Convergence function to bounded function I saw many times in maths this trick:
If for two functions f and g with the same domain $[0,+\infty)$ we have $f(x)\leq g(x), \ \forall x\geq 0$ and if $$\lim_{x\to +\infty} g(x)=l\in R $$ then
f is bounded to $[0,+\infty)$. I cannot understant why this is true!! I believe that f will be bounded at some neighbourhood of $+\infty$. Is there any further condition that it hides behind this claim?May be some monotone hypothesis for g?
 A: As a counterexample:

Take the function $f(x)=\frac{1}{x}$ if  $x \in (0,1]$ and $f(0)=0$ and $f(x)=1 \forall x \geq 1$ and $g(x)=f(x)$ on $[0,1]$ and $g(x)=2$ on $[1,+\infty]$

Also again for continuous functions,as a counterexample.

take $f(x)=-x$ on $(-\infty,0]$ and $f(x)=\frac{x}{x^2+1}$ on $[0,+\infty]$
Now take $g(x)=f(x)$ on $[0,1]$ and $g(x)=\frac{x^2}{x^2+1}$ on $[1,+\infty]$

So the statement in general is not true.
If,for instance, $f$ is continuous and non-negative on $[0,+\infty)$ or bounded from bellow, then it is true.
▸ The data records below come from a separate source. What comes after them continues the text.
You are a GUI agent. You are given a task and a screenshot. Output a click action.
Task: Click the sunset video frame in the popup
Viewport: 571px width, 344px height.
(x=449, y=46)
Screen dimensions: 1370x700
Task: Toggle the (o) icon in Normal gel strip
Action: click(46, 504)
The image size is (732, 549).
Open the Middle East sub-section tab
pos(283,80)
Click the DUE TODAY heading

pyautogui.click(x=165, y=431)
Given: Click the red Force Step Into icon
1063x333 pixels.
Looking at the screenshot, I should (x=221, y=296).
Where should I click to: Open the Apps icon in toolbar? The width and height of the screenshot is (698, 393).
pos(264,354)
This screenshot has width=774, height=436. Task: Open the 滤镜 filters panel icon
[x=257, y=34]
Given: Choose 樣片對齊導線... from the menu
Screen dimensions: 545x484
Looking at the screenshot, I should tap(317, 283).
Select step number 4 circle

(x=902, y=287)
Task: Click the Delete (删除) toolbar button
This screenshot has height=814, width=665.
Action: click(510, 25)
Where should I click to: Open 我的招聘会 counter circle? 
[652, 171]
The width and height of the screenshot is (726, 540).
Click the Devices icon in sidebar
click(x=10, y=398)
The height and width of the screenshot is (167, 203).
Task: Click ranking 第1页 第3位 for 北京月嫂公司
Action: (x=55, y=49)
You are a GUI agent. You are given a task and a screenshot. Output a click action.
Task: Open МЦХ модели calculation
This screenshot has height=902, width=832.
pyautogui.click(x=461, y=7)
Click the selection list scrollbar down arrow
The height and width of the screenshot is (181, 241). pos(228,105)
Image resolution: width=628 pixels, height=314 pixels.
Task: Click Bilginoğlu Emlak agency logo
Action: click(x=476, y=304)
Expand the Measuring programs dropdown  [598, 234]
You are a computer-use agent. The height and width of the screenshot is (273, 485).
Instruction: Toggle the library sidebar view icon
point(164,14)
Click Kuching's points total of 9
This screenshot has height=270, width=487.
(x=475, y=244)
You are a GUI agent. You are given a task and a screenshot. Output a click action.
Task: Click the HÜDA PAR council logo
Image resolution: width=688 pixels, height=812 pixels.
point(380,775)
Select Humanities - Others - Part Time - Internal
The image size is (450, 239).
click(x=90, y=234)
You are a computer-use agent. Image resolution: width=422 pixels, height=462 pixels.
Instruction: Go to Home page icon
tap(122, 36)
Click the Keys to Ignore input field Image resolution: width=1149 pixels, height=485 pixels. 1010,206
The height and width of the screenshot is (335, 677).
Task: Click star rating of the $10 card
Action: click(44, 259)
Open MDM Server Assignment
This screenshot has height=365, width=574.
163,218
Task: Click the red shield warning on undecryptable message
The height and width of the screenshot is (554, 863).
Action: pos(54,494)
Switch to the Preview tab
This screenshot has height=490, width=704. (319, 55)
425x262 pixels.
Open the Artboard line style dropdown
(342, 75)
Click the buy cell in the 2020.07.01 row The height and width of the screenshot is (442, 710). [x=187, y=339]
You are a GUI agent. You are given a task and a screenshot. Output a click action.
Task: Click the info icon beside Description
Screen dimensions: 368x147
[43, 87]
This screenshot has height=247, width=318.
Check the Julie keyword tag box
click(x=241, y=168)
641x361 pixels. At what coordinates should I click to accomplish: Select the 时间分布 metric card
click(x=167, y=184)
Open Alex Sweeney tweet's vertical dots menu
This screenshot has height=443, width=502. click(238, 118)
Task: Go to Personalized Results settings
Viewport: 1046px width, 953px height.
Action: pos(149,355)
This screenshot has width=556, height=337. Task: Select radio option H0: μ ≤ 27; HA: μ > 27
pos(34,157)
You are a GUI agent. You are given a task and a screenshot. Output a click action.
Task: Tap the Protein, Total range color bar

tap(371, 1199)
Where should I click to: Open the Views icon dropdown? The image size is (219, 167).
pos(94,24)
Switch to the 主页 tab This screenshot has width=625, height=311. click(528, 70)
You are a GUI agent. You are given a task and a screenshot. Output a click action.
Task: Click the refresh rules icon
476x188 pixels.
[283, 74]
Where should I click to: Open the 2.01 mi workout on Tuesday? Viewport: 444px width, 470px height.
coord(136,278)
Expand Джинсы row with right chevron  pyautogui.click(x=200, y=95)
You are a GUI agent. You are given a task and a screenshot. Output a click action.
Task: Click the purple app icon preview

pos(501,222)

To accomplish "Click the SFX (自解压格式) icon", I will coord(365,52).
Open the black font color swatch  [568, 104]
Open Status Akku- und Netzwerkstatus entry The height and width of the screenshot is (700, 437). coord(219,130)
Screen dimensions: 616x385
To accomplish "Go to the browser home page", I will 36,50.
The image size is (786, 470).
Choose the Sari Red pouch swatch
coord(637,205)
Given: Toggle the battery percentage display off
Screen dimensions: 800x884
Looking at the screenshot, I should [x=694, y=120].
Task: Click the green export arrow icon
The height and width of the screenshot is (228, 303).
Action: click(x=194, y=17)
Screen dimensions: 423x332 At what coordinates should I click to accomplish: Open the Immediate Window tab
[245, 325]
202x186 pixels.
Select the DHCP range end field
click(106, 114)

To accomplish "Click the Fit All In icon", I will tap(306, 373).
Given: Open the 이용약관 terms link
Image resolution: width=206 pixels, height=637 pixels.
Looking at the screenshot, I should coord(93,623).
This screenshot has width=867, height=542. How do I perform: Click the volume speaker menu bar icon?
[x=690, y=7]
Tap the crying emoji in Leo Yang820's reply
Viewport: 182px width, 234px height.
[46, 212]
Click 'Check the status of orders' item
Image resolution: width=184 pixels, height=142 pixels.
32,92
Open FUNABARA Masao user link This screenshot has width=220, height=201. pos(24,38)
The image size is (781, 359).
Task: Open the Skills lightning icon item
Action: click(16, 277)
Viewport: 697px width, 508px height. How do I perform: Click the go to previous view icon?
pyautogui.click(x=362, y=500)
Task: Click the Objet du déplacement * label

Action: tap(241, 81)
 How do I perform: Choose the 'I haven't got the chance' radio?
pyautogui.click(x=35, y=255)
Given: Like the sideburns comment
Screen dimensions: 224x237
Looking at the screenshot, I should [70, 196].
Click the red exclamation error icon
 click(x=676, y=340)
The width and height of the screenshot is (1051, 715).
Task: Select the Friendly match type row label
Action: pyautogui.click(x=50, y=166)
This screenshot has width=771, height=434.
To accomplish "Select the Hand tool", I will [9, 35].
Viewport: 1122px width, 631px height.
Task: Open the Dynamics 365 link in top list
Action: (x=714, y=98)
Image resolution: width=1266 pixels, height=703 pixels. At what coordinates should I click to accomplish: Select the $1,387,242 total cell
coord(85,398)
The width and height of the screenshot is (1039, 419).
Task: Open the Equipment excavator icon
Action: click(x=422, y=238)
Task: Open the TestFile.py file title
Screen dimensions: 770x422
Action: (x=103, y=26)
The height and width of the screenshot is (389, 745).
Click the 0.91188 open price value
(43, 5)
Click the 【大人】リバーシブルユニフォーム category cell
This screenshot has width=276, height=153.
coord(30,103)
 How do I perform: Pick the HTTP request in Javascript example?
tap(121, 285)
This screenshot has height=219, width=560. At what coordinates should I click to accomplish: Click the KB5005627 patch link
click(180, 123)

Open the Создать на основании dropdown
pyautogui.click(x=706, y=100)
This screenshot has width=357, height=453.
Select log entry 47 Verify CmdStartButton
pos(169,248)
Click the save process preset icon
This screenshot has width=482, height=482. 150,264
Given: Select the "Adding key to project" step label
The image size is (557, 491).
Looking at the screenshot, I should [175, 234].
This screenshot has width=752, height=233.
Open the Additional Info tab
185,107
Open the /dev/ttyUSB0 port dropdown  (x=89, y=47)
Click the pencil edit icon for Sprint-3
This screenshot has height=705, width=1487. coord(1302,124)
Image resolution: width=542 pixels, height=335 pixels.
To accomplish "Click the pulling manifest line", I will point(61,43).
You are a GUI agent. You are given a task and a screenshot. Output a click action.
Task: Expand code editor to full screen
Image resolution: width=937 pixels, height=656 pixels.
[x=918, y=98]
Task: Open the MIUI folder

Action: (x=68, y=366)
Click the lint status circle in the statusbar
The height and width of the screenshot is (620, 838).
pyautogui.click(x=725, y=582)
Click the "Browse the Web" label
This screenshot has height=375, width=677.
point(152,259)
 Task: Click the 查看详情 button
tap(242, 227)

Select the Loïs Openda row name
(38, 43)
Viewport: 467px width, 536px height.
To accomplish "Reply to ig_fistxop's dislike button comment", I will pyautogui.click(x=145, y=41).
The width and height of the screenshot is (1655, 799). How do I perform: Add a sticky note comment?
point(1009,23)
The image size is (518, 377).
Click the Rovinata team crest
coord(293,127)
Indeed, by hypothesis exists $M>0$ such that $g(x) \leq M$ on an interval $[b,+\infty]$ thus $f \leq M$ on $[b,+\infty]$
Also on $[0,b]$ we have that $f$ is bounded above by continuity by a number $L$
Thus $f(x) \leq \max\{M,L\}$
Since $f$ is assumed non-negative or bounded from  bellow then it is bounded on $[0,+\infty]$

A: As you say, $f$ is bounded (above) in some neighborhood of $\infty$, say on $(a,\infty)$. 
By continuity of $f$ (which you indicated in a comment is assumed) it is also bounded on the compact set $[0,a]$. 
To include more details, say $f(x)\le A$ for all $x>a$, and $f(x)\le B$ whenever $0\le x\le a$. Let $C=\max\{A,B\}$. Then $f(x)\le C$ for all $x\ge0$. 
(To conclude that $f$ is bounded, you perhaps also assume that $0\le f$? Otherwise take $g=0$, $f(x)=-x$.)